TEXTE DE LA PAGE:

%%

Il souligne que les consorts [N] [M] ont au demeurant intenté une action à l'encontre du syndic de copropriété afin d'engager sa responsabilité, parallèlement à la procédure de recouvrement de charges de copropriété, que le tribunal judiciaire de Vienne a rejeté la jonction entre ces deux procédures.

S'agissant de la procédure opposant le syndic de copropriété Foncia et les débiteurs, il indique que le tribunal judiciaire de Vienne a débouté ces derniers et les a condamnés à verser 4.000 euros de dommages et intérêts outre 1.200 euros au titre de l'article 700 du code de procédure civile.

Subsidiairement, il conteste le fait que le dégât des eaux allégué ait pour origine les parties communes, soulignant qu'il appartenait à l'assureur des intimés de gérer ce sinistre et au besoin de se rapprocher du syndicat et ou de son assureur en application des conventions liant les assureurs entre eux. Il énonce qu'aucune démarche d'un assureur n'est justifiée.

Il réfute tout préjudice de jouissance, déclarant que s'agissant des griefs relatifs au ménage, ceux-ci sont sans lien avec les dégradations qui ressortent des procès-verbaux de constat.

Concernant l'entretien de l'immeuble, il réfute toute responsabilité.

Il fait état des sommes qu'il sollicite au titre du paiement des charges de copropriété.

%%

DONNÉES DE L'EXERCICE:
%%

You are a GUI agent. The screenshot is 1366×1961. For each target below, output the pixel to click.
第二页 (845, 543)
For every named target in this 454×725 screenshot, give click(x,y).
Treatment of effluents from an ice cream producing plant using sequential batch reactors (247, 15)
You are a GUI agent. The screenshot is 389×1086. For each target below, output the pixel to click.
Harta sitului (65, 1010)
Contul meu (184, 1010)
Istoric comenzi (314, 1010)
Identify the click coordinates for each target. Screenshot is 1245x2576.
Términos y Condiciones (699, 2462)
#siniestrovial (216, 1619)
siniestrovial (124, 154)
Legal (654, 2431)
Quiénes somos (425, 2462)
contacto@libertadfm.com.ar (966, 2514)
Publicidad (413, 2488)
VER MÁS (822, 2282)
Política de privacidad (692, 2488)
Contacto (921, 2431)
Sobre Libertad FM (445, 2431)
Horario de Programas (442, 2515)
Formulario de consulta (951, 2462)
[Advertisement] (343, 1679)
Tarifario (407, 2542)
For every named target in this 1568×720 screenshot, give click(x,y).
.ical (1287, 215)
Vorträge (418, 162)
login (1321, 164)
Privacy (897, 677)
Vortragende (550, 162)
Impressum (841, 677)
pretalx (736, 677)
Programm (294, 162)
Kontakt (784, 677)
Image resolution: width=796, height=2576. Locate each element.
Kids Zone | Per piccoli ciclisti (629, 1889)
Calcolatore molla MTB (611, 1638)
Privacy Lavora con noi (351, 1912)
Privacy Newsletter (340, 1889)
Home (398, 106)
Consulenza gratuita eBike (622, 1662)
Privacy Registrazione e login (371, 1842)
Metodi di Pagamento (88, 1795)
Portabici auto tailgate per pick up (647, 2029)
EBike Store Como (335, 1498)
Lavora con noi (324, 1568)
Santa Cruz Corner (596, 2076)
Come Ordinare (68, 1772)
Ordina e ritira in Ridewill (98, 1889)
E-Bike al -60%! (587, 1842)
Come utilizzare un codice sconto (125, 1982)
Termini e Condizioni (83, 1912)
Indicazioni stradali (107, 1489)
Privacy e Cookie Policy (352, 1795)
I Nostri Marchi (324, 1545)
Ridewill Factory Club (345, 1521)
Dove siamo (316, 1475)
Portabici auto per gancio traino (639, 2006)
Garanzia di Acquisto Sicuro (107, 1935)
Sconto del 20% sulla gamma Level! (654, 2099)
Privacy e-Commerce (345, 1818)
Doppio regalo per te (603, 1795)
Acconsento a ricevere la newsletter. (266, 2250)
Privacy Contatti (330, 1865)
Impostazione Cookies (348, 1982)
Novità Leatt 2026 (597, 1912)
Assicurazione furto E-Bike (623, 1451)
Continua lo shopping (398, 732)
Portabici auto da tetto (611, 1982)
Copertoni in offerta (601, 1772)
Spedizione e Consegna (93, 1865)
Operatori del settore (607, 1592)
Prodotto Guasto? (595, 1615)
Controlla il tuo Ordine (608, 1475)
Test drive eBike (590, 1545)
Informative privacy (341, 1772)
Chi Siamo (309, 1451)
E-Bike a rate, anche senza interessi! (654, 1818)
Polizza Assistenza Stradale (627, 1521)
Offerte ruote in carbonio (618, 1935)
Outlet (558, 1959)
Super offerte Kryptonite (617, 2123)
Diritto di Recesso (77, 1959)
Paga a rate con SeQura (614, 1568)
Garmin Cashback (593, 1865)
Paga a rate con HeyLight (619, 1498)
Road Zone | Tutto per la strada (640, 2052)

%%

CONSIGNE DONNÉE 1:
Résume le texte de la page en deux phrases.
CONSIGNE DONNÉE 2:
Dans les enregistrements, modifie la partie qui s'ouvre sur la ligne contenant "Paga a rate con HeyLight (619, 1498)" et se ferme à la fin des enregistrements, en remplaçant "Road Zone" par "Gravel Zone". Redonne uniquement ces lignes, sans aucun autre changement.

RÉPONSE COMPLÈTE 1:
Le texte de la page rapporte que les consorts [N] [M] ont intenté une action contre le syndic de copropriété pour engager sa responsabilité, et que dans la procédure opposant le syndic Foncia aux débiteurs, le tribunal judiciaire de Vienne a débouté ces derniers et les a condamnés à verser 4.000 euros de dommages et intérêts et 1.200 euros au titre de l'article 700 du code de procédure civile. La partie dont les arguments sont exposés conteste subsidiairement que le dégât des eaux vienne des parties communes, réfute tout préjudice de jouissance et toute responsabilité dans l'entretien de l'immeuble, et fait état des sommes qu'elle sollicite au titre des charges de copropriété.

RÉPONSE COMPLÈTE 2:
Paga a rate con HeyLight (619, 1498)
Gravel Zone | Tutto per la strada (640, 2052)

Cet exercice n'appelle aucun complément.